╔══

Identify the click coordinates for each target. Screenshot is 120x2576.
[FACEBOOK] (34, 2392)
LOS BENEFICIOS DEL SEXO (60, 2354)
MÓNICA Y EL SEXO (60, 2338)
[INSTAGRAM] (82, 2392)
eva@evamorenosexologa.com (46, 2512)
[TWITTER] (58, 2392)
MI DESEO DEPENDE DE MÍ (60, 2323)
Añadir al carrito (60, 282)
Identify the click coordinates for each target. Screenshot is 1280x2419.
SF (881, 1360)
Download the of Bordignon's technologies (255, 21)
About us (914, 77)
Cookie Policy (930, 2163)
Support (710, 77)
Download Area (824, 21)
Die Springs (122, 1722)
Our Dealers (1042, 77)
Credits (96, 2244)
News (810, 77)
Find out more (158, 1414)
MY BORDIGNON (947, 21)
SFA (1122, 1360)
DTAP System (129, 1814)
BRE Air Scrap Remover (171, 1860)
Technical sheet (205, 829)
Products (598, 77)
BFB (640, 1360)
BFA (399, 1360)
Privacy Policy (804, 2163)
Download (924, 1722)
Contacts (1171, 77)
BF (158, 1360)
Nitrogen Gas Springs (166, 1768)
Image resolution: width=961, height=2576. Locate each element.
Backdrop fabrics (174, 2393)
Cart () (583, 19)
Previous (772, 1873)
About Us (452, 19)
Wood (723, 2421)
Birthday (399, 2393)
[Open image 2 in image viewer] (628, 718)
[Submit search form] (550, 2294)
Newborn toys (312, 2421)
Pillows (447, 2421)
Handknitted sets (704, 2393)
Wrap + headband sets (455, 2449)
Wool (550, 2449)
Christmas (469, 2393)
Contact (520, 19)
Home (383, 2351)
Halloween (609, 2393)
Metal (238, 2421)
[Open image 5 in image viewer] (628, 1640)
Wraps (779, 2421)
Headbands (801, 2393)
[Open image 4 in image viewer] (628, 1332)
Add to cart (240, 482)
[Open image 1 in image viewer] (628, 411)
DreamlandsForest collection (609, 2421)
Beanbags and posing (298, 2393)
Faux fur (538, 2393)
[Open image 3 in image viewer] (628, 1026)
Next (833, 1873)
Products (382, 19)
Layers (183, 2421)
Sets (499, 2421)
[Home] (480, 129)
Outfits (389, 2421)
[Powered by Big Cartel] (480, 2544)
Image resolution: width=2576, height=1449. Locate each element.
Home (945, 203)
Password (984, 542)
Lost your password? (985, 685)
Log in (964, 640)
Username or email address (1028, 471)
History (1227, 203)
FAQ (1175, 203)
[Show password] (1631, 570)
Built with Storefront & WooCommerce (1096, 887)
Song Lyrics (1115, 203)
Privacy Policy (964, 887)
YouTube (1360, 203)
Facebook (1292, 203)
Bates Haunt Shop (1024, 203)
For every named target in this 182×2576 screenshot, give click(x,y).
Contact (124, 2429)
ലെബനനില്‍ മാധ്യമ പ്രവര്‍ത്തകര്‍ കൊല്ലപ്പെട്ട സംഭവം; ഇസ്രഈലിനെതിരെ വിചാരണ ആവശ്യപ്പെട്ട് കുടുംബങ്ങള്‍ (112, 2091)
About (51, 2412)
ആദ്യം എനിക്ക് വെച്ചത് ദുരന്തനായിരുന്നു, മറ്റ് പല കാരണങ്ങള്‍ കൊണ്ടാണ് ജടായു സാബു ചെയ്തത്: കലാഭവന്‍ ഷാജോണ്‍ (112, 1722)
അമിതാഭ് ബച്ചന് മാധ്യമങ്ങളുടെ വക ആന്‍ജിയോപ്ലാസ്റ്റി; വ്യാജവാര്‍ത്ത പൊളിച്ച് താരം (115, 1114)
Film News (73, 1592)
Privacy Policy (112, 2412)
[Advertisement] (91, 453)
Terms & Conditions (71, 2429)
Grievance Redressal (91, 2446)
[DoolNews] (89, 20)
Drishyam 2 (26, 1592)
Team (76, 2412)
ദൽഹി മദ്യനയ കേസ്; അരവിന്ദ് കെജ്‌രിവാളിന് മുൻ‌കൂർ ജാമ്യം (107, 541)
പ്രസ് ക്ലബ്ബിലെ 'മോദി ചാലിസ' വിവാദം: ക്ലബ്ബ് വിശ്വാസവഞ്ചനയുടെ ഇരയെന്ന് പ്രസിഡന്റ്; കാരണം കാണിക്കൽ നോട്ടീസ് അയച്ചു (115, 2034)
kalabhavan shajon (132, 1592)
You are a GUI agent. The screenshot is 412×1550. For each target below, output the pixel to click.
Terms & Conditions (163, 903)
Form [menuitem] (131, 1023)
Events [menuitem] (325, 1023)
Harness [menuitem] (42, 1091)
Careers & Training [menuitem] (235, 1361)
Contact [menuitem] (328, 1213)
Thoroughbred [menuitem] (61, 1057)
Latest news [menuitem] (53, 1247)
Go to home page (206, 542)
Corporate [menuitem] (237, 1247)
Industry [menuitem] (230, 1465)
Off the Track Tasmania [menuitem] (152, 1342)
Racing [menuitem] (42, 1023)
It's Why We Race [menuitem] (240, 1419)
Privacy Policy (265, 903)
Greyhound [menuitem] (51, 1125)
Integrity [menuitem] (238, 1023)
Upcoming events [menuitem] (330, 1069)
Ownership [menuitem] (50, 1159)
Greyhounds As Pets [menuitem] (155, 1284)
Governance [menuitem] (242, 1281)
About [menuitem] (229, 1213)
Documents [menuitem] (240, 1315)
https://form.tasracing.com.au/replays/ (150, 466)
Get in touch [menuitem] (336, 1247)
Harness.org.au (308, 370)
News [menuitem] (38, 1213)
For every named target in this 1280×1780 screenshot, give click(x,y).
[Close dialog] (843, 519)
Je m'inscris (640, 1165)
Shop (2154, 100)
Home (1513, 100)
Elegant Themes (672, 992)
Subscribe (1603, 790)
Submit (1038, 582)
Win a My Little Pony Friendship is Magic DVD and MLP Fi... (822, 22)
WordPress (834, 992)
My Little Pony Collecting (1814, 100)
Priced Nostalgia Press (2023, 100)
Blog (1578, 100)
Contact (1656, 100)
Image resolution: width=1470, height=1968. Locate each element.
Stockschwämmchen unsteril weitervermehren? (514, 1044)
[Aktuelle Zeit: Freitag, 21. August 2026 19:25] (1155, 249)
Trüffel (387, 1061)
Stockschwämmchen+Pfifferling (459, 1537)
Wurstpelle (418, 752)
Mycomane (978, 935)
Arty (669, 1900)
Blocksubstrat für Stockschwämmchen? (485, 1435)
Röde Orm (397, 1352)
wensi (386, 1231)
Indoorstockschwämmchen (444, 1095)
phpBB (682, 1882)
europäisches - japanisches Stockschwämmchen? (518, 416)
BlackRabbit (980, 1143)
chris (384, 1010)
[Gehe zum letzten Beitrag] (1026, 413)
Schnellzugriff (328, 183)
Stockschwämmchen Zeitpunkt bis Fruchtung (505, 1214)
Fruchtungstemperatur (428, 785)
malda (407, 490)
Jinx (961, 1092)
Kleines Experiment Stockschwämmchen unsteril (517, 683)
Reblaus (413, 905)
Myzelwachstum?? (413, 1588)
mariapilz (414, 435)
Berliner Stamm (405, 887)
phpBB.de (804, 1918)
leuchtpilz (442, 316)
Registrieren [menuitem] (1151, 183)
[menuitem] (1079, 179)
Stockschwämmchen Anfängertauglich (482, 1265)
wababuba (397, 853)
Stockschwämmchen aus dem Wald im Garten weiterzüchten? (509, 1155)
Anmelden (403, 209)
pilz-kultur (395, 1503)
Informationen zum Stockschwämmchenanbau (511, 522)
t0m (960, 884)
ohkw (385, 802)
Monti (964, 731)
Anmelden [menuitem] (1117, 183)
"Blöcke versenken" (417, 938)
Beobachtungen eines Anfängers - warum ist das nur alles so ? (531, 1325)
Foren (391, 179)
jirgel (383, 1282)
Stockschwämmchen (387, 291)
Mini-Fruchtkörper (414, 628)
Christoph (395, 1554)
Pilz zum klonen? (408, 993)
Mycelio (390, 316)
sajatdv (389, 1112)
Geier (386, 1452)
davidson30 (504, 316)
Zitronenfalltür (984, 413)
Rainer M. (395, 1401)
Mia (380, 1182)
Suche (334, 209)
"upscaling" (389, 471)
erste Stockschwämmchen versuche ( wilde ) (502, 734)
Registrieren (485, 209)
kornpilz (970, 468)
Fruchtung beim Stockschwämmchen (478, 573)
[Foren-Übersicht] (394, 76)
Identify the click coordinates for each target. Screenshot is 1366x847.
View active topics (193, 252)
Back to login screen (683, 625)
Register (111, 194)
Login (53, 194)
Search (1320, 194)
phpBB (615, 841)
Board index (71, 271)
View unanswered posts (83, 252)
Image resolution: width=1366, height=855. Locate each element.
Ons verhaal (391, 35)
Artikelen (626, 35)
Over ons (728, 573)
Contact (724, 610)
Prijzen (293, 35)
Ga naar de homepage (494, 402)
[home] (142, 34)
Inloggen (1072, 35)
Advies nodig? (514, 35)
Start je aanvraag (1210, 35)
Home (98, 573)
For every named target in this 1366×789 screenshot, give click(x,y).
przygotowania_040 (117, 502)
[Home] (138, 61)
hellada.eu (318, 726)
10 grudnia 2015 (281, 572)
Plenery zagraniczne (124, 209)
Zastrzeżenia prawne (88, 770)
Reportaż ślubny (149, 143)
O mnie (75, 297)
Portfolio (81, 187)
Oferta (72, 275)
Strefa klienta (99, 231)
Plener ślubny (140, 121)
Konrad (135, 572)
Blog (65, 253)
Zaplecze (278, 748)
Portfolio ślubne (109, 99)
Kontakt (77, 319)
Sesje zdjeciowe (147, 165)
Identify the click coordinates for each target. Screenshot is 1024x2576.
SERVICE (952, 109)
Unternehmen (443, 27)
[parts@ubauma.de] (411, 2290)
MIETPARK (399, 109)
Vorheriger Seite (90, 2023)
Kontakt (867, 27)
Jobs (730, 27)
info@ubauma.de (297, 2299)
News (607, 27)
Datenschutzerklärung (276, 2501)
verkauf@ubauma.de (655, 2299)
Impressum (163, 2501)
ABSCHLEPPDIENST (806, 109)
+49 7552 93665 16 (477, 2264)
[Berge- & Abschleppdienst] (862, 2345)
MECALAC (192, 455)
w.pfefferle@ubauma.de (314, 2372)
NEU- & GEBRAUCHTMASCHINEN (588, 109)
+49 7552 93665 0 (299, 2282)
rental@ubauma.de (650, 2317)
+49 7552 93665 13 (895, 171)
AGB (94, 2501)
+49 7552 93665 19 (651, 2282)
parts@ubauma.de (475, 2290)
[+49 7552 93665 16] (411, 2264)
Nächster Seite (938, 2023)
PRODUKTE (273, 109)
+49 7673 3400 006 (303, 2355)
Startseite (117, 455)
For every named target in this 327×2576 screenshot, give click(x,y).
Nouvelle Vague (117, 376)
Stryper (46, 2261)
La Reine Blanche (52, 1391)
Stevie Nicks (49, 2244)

╚══

What is needed - Given the records above, restate word for word only the lines starting at the one with "Back to login screen (683, 625)" and ending at the one with "Plener ślubny (140, 121)".

Finished task -
Back to login screen (683, 625)
Register (111, 194)
Login (53, 194)
Search (1320, 194)
phpBB (615, 841)
Board index (71, 271)
View unanswered posts (83, 252)
Image resolution: width=1366, height=855. Locate each element.
Ons verhaal (391, 35)
Artikelen (626, 35)
Over ons (728, 573)
Contact (724, 610)
Prijzen (293, 35)
Ga naar de homepage (494, 402)
[home] (142, 34)
Inloggen (1072, 35)
Advies nodig? (514, 35)
Start je aanvraag (1210, 35)
Home (98, 573)
For every named target in this 1366×789 screenshot, give click(x,y).
przygotowania_040 (117, 502)
[Home] (138, 61)
hellada.eu (318, 726)
10 grudnia 2015 (281, 572)
Plenery zagraniczne (124, 209)
Zastrzeżenia prawne (88, 770)
Reportaż ślubny (149, 143)
O mnie (75, 297)
Portfolio (81, 187)
Oferta (72, 275)
Strefa klienta (99, 231)
Plener ślubny (140, 121)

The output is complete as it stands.